One of these was the social policy sector, Nicole P. Marwell and Jennifer E. Mosley write in their new book, Mismeasuring Impact: How Randomized Controlled Trials Threaten the Nonprofit Sector (Stanford Business Books, 2025). Advocates of conducting RCTs believed the trials could bring clarity to the messy work of helping people: By measuring the outcomes of participants and nonparticipants in social programs, nonprofits and their funders could ensure that public and philanthropic dollars were well spent. Does a job training program really result in more participants getting jobs? Identify a control group and a treatment group and find out.
But as Marwell and Mosley, both professors at the Crown Family School of Social Work, Policy, and Practice, write, this well-intentioned notion has grown so powerful that the organizations delivering social programs feel strong pressure to have their programs legitimized by RCTs. Gradually, but especially over the course of the 1990s and early 2000s, the RCT came to be seen not as one method of assessment among many but as “the only method that tells you whether or not the program works,” says Marwell—and an important way for organizations to attract funding. Mismeasuring Impact challenges this status quo, arguing that RCTs aren’t always the best tool for the job and calling for a more expansive approach to the evaluation of nonprofit social programs.
Questioning the role of RCTs in social policy took some courage. “There’s a lot of support for this methodology on this campus and in this city,” says Mosley.

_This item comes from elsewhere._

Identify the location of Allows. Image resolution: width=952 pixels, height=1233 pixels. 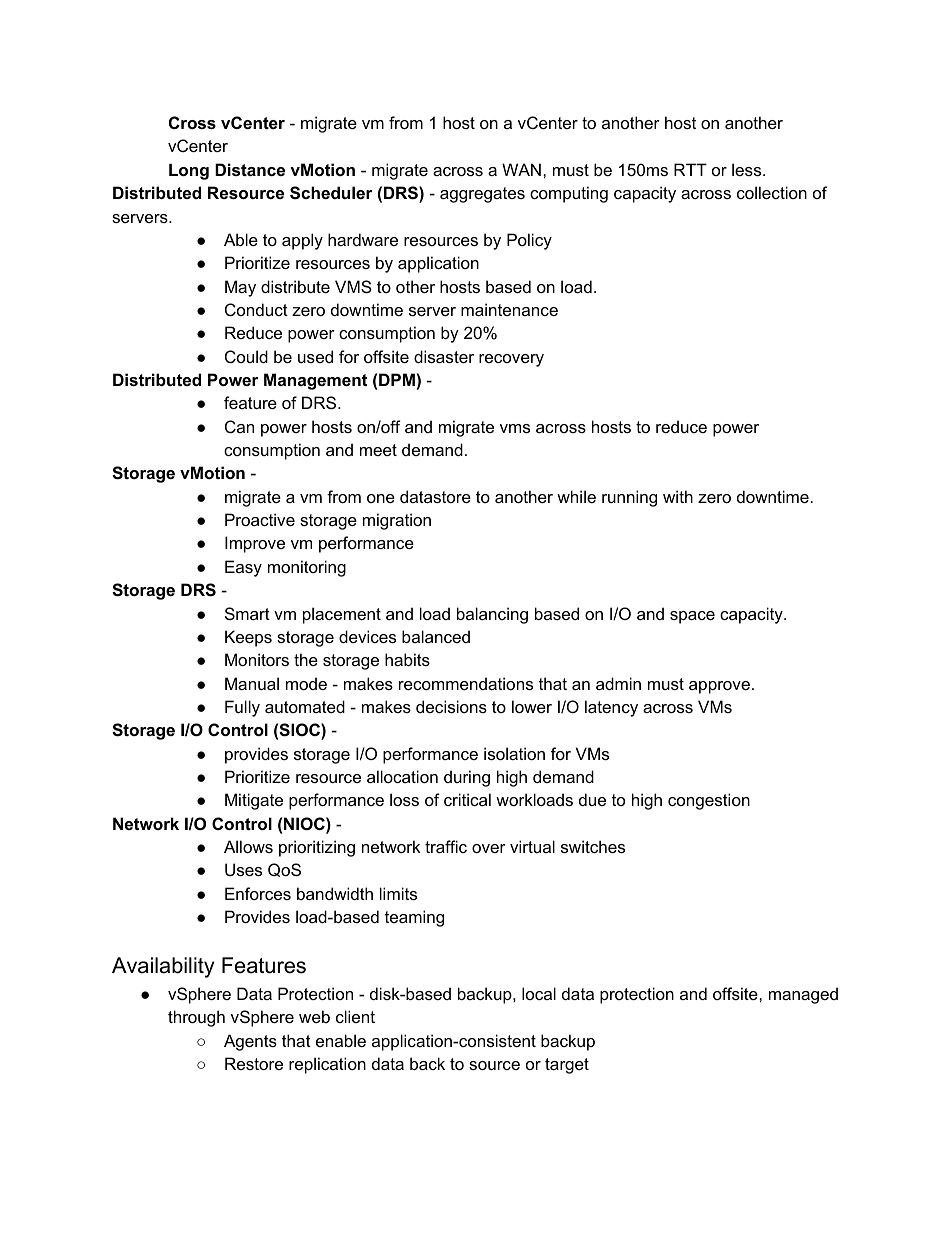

In fact, many of Marwell and Mosley’s colleagues have been leaders in the movement to use RCTs to assess social programs. “But in the Chicago way,” Mosley adds, “they are supportive of having lively debate on the topic.”
Marwell and Mosley started the research process for what became Mismeasuring Impact interested in the proliferation of RCTs in the nonprofit sector but without a particular point of view about their use. However, as the pair began speaking to nonprofit employees, funders, and even the evaluators who help organizations plan and administer RCTs, they were surprised to discover how many people had developed misgivings about how the procedure was being implemented in practice.
Many of the concerns were methodological. Evaluators were especially troubled by insufficient sample sizes: Social programs are often expected to have small-scale effects or to address rare issues, such as youth involvement in gun violence. To statistically detect whether these kinds of programs are working, the organizations running them might need to enroll many hundreds of participants in an RCT. “But most youth programs don’t serve that many youths at one time,” Marwell and Mosley write in Mismeasuring Impact. “There may not even be that many youths in the neighborhood.”
RCTs are also plagued by problems with so-called control group contamination: People assigned to a control group who didn’t get access to an organization’s program may seek help elsewhere. This means the trial isn’t comparing the treatment to nothing; it’s comparing the treatment to a similar program delivered elsewhere.
These implementation problems undercut a core claim made by RCT proponents: that RCTs provide the best evidence that a program either works or doesn’t. If an RCT finds that a program has no effect on outcomes, it could signal that the program is ineffective—but, Marwell says, it could also indicate that “you didn’t implement the RCT according to the very rigorous methodological standards that it requires.”
RCTs are also costly and time-consuming, placing a significant burden on the nonprofits conducting them, Marwell says: “Organizations do lots of things besides the program that’s being evaluated [and] the RCT evaluation that’s being conducted.”
Under normal circumstances, an organization that sees an emerging need or a gap in its current offerings can quickly adjust; nimbleness is a historic strength of the nonprofit sector. But, Marwell and Mosley explain, organizations conducting expensive multiyear RCTs are essentially frozen in amber—they can’t change their programs once the trial is underway.
Marwell and Mosley talked to many in the nonprofit sector who worried that the dominance of RCTs was pushing organizations to offer programs with easily measured outcomes. Yet many social needs don’t fit into the tidy cause-and-effect framework of the RCT. A homeless shelter, for example, provides vital services but may not on its own reduce homelessness. “If we continue down this road [where] RCTs are the only way to prove your legitimacy as a program,” Mosley says, “it does devalue those programs that are never going to be able to be part of an RCT. Is that really a world we want to live in?”
Of course “we do need to make sure our programs are effective,” Mosley says. Fortunately, she and Marwell point out in Mismeasuring Impact, there are many tools beyond RCTs to measure efficacy. Organizations can improve their data-gathering efforts to learn more about the people they serve and what happens to them over time. Surveying program participants more regularly can yield essential information about what helps and what doesn’t. “Plan-do-study-act” cycles—quick, small-scale experiments—can also help organizations improve their offerings in real time. “That’s also a lot closer to what you would see for-profit organizations doing,” Mosley says.
These flexible approaches allow organizations to “iterate and improve on a continuous basis,” Marwell adds. That’s good for all nonprofits, including ones that will never be able to run RCTs. And what’s good for nonprofits is good for the rest of society, she says: These organizations are “such a critical part of our social safety net and a critical part of the services that help people grow and thrive.”